Exercise objective
What's required is a verbatim printout of all the data.

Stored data
◆ ◆ ◆ ◆

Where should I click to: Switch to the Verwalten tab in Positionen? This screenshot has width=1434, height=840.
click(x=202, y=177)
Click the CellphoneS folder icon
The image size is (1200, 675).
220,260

◆ ◆ ◆ ◆

Task output
Where should I click to: Switch to the Verwalten tab in Positionen? This screenshot has width=1434, height=840.
click(x=202, y=177)
Click the CellphoneS folder icon
The image size is (1200, 675).
220,260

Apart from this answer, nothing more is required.